Perforation During Dissection
If microperforation occurs during dissection with the spatula, air can be injected in the anterior chamber to seal the microperforation from within (ie, air tamponade) until the dissection is completed (Video 5-7). Larger perforations that cannot be adequately sealed with an air bubble in the anterior chamber can be sealed with a small piece of stromal tissue (ie, stromal plug). In most cases, this is enough to allow proceeding with the dissection. Large perforations that cannot be sealed with air alone or air with a stromal plug may need sealing with tissue adhesive (ie, fibrin sealant).
Perforation During Suturing
Caution is recommended during suturing to avoid perforation of the DM with the needle. If a perforation occurs, it can be sealed by air injection into the anterior chamber.
POSTOPERATIVE COMPLICATIONS
The most common early postoperative complication is DM detachment. In most cases, this resolves spontaneously within the first 2 weeks. In the rare cases where a large detachment does not resolve spontaneously, single air injection in the anterior chamber usually suffices to achieve DM attachment. In the last 100 cases performed by the authors, air injection was required once (1%) to reattach DM 3 weeks postoperatively (Figure 5-6).
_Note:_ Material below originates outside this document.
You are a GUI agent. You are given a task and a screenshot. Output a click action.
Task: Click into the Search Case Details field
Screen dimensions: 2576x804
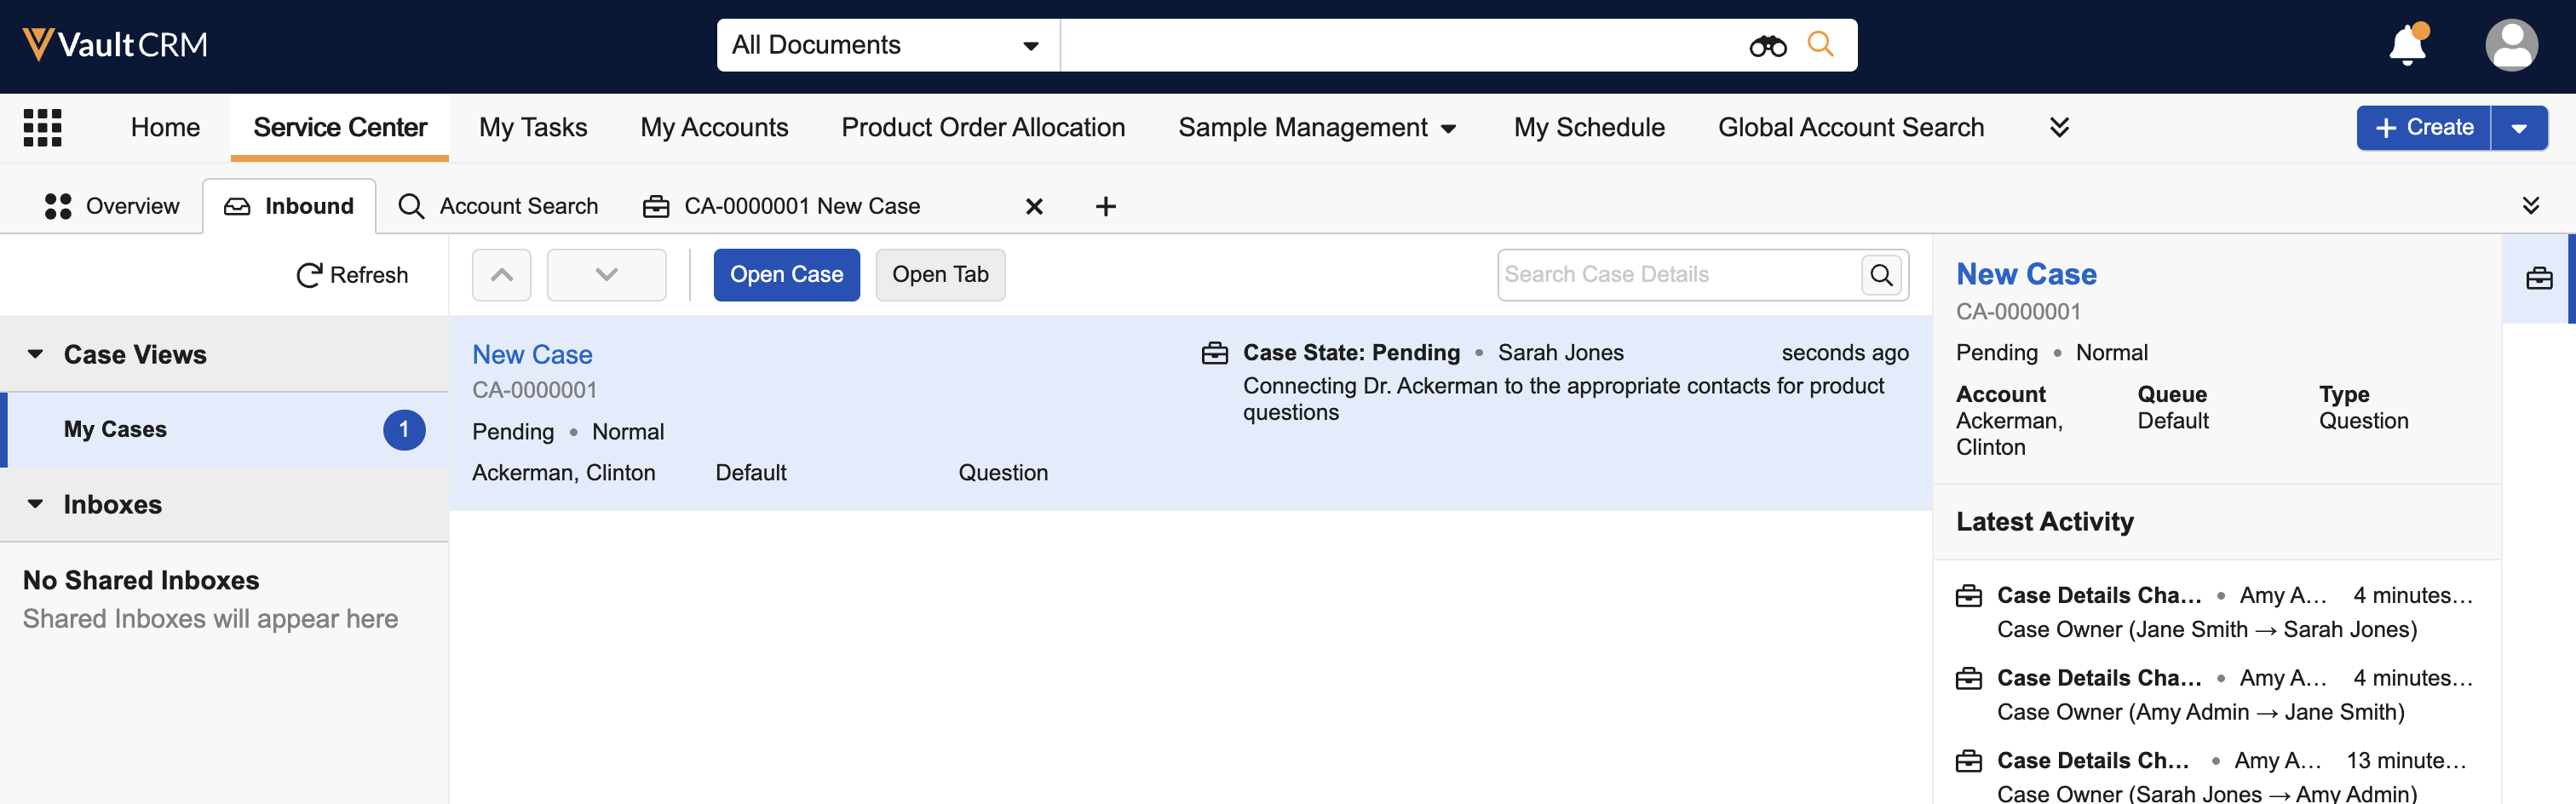(x=1677, y=275)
Stromal rejection although rare, may occur after lamellar keratoplasty (LK).14,24,25 In our series, the incidence of stromal rejection after DALK was less than 6%. Stromal rejection usually responds well to topical steroids and resolves in most cases. Cases of stromal rejection unresponsive to medical treatment may end in corneal scarring and vascularization. In these cases a regraft is required, and it is possible to replace the full-thickness corneal stroma and preserve the recipient endothelium. This is an important advantage of DALK with exposure of DM. However, in cases with near Descemet dissection, where the DM is not exposed in the primary surgery, regrafting while preserving the DM may be difficult as the interface can be scarred and vascularized.